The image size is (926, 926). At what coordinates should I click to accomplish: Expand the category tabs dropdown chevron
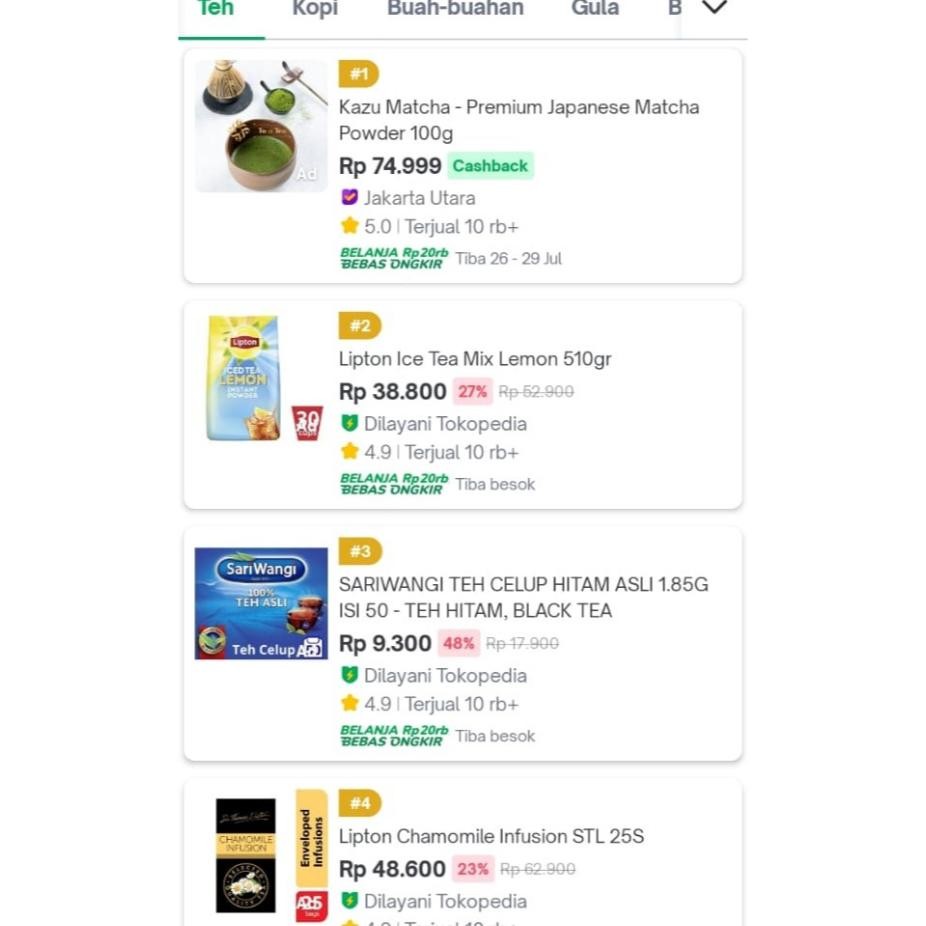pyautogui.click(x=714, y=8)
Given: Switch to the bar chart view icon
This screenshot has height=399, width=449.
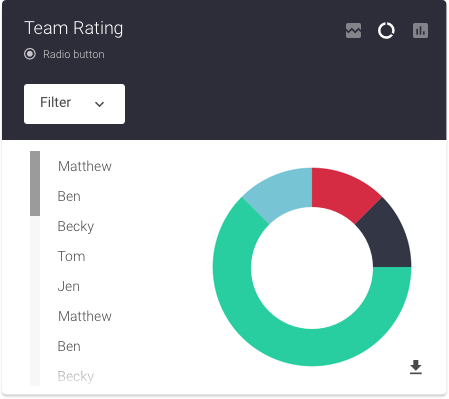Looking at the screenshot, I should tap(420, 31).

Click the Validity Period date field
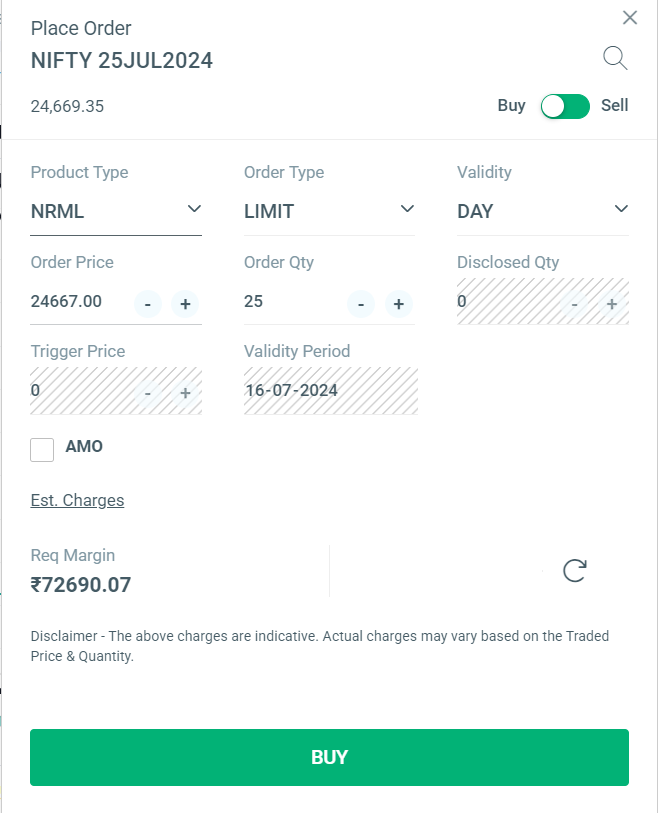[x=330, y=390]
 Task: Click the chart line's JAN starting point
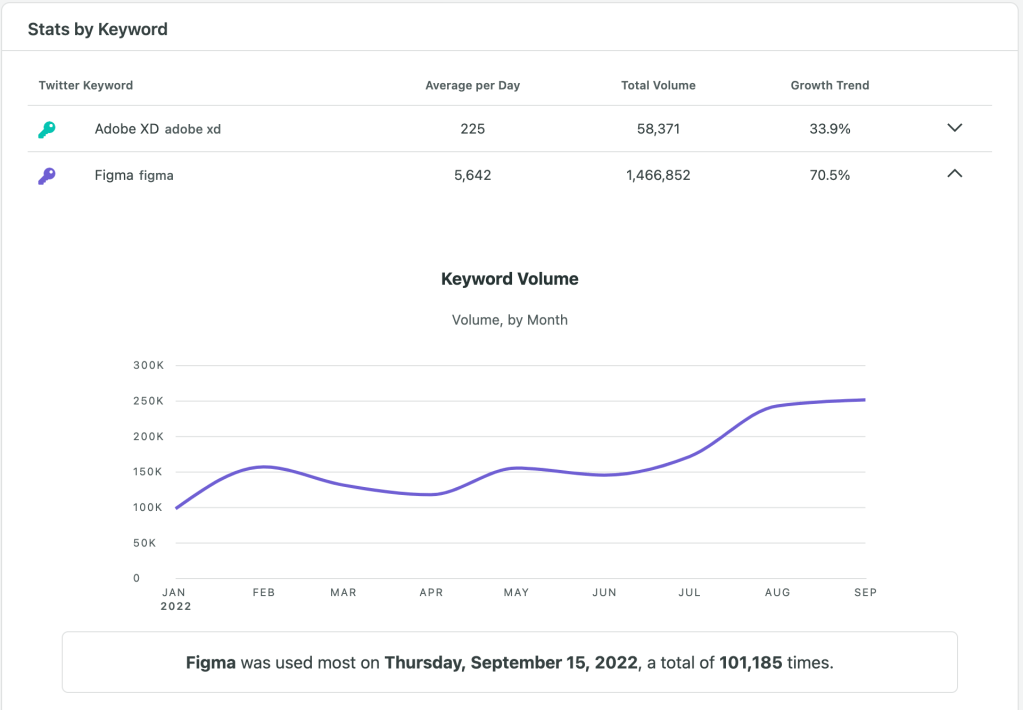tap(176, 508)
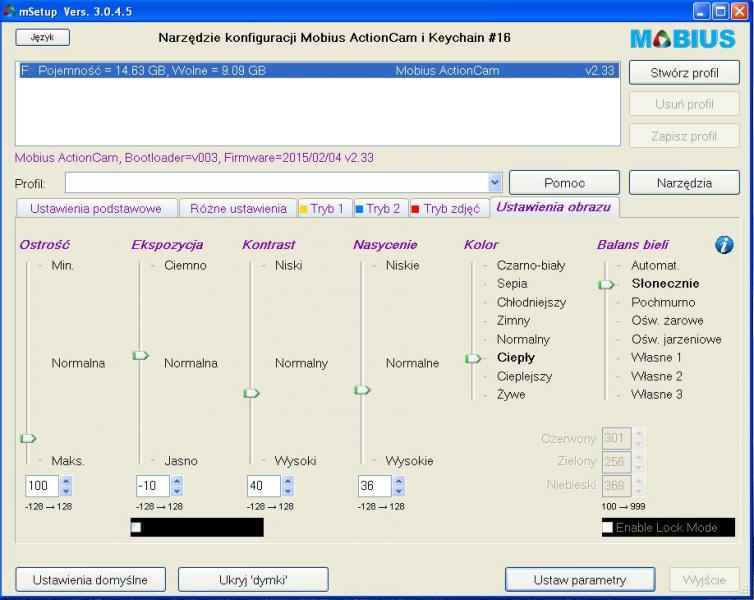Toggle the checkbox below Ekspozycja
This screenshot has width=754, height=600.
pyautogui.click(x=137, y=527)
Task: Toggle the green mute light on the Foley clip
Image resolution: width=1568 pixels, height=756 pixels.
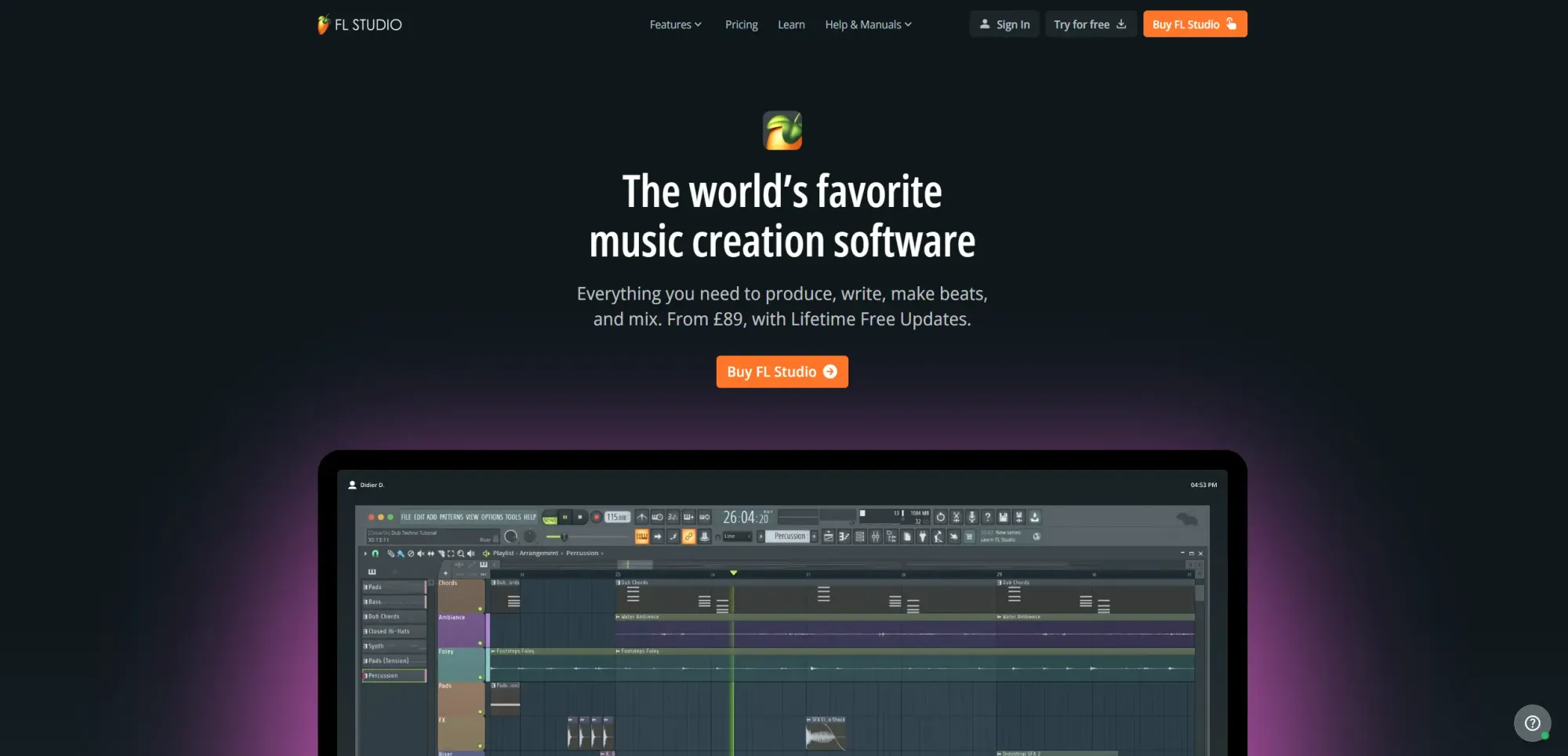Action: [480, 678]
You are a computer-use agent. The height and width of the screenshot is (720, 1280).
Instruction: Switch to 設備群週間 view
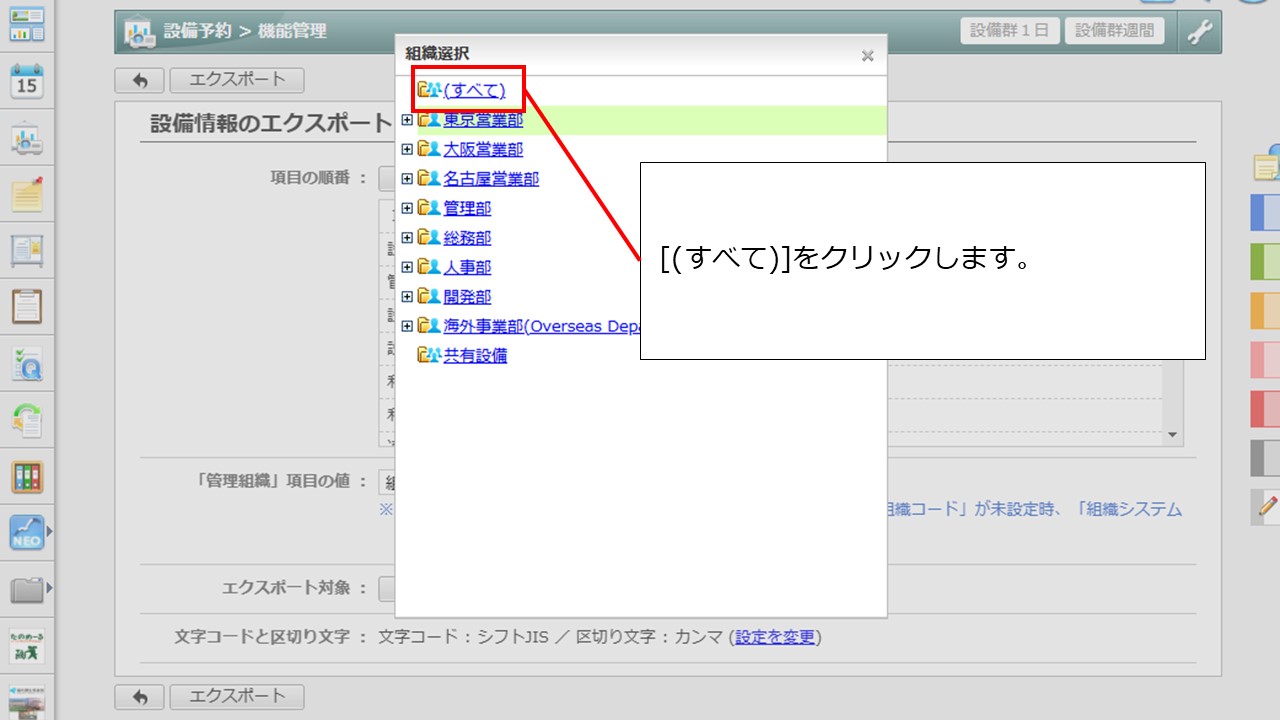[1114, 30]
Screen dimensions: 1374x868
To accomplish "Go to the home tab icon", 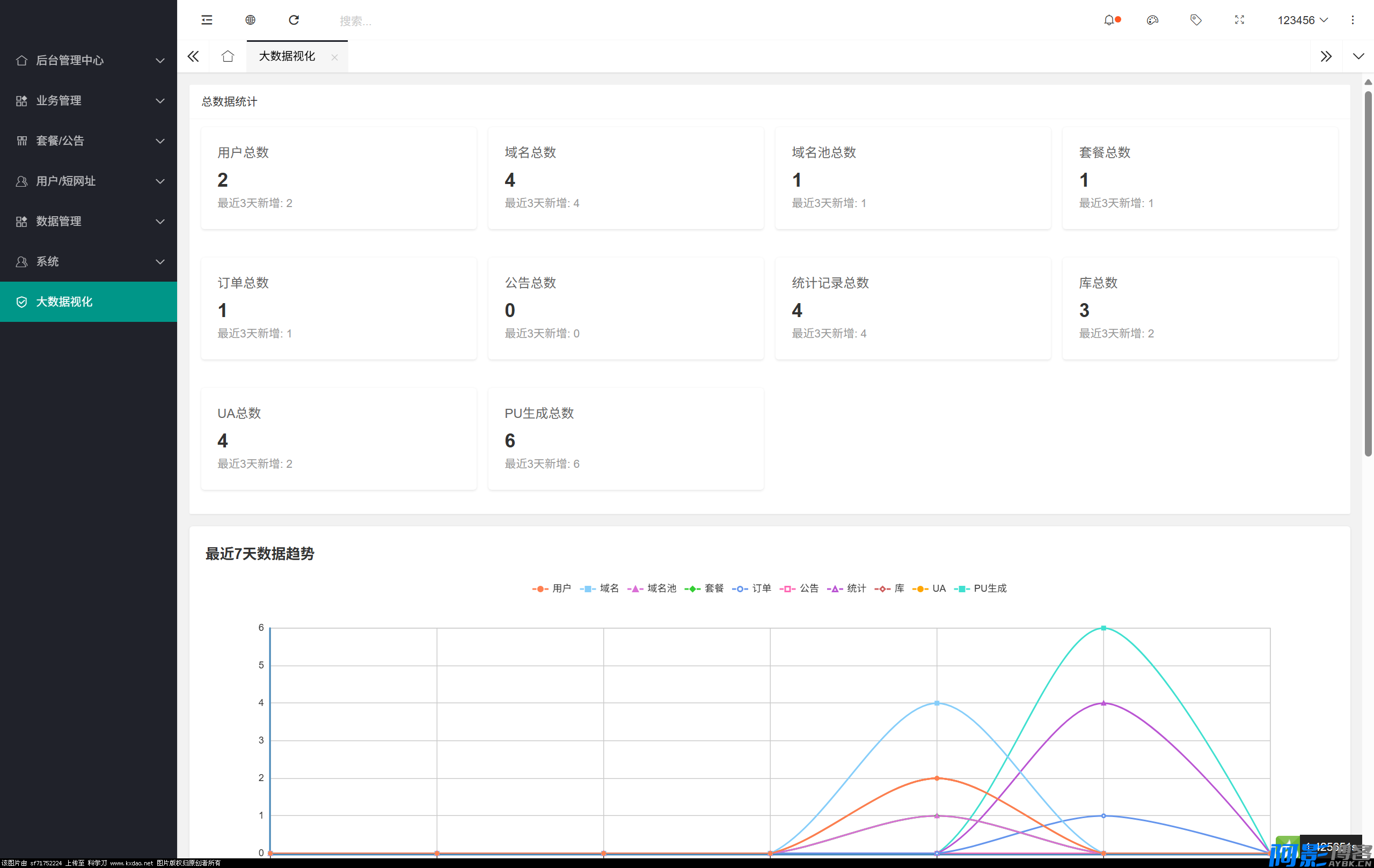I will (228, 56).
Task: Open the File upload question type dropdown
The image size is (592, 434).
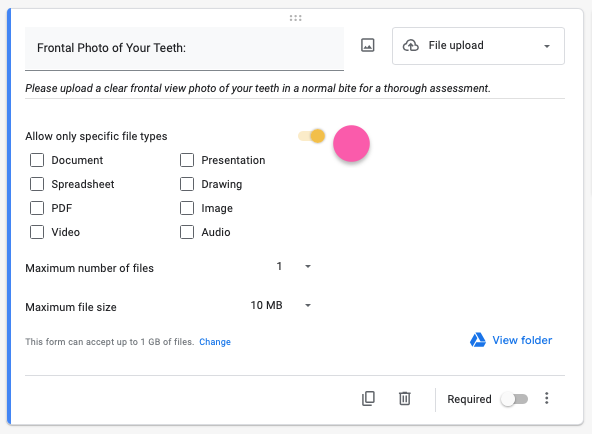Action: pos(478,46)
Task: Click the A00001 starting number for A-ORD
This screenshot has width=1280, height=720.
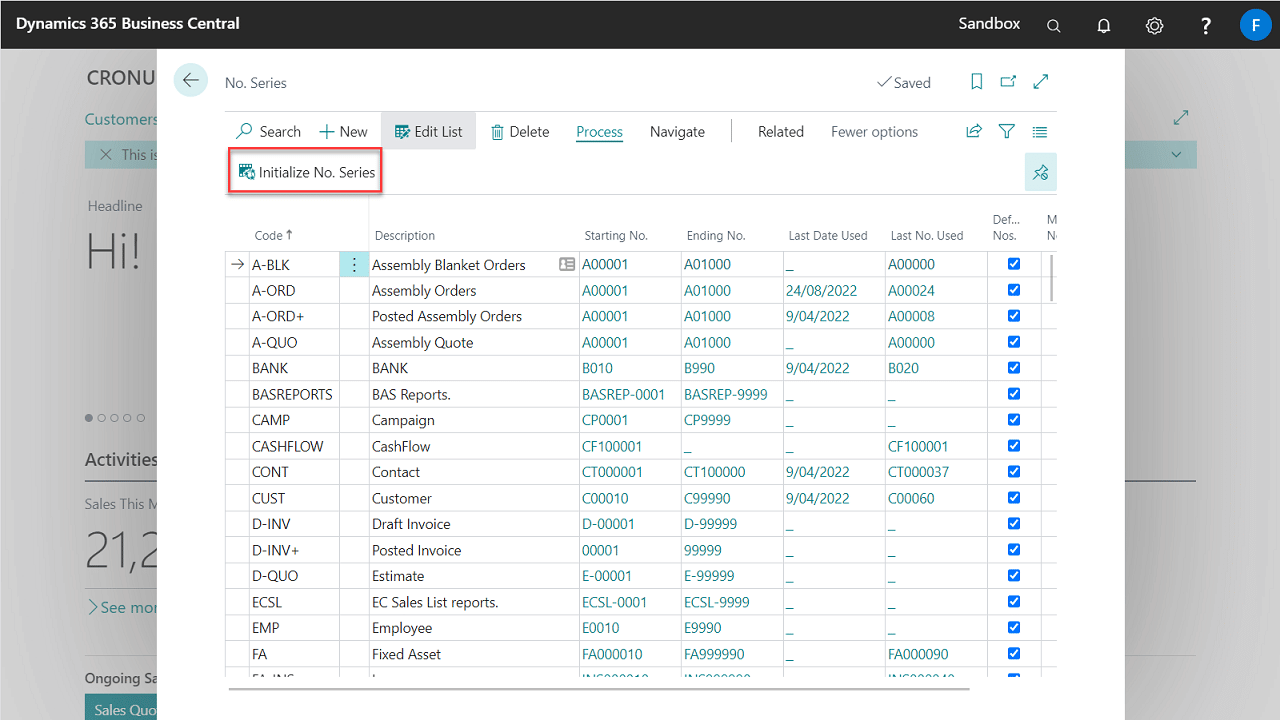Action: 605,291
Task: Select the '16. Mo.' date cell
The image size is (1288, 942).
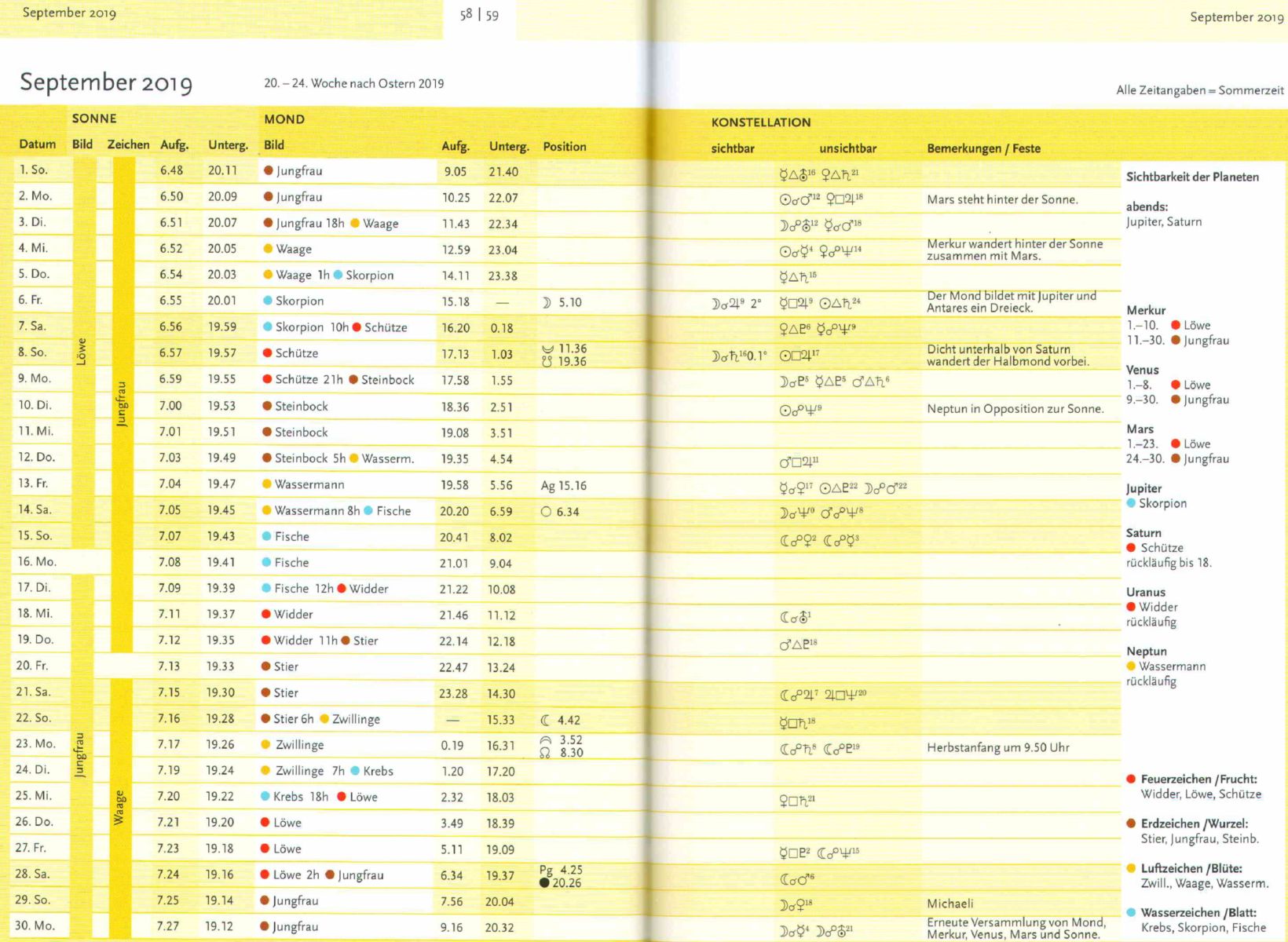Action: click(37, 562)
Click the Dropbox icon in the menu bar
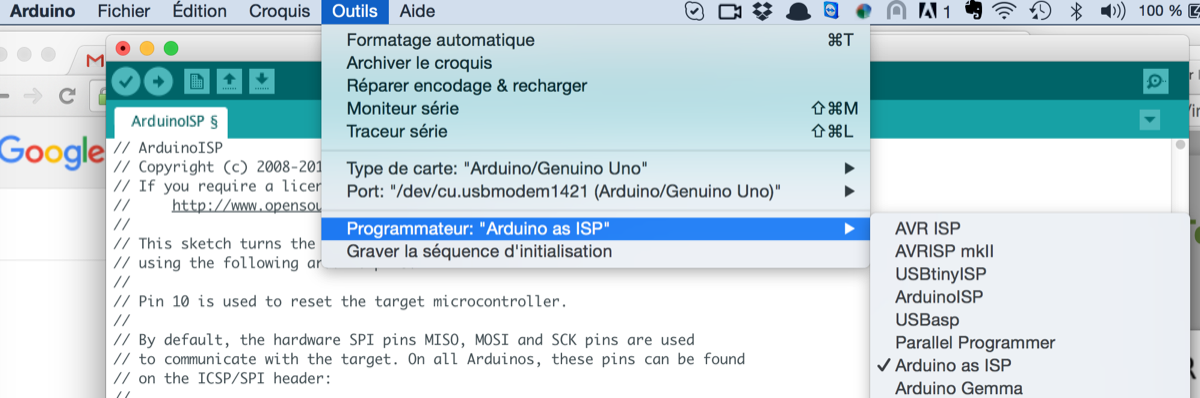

******************************

▶ EXERCISE REQUIREMENTS
Rewrite the records from their start through the line containing "[x=330, y=390]", replacing "Validity Period" with "Expiry" and changing nothing else. Leave the pictures out.

▶ RESPONSE BELOW
The image size is (926, 926). At what coordinates should I click to accomplish: Expand the category tabs dropdown chevron
pyautogui.click(x=714, y=8)
Given: Switch to the bar chart view icon
This screenshot has height=399, width=449.
Looking at the screenshot, I should tap(420, 31).

Click the Expiry date field
[x=330, y=390]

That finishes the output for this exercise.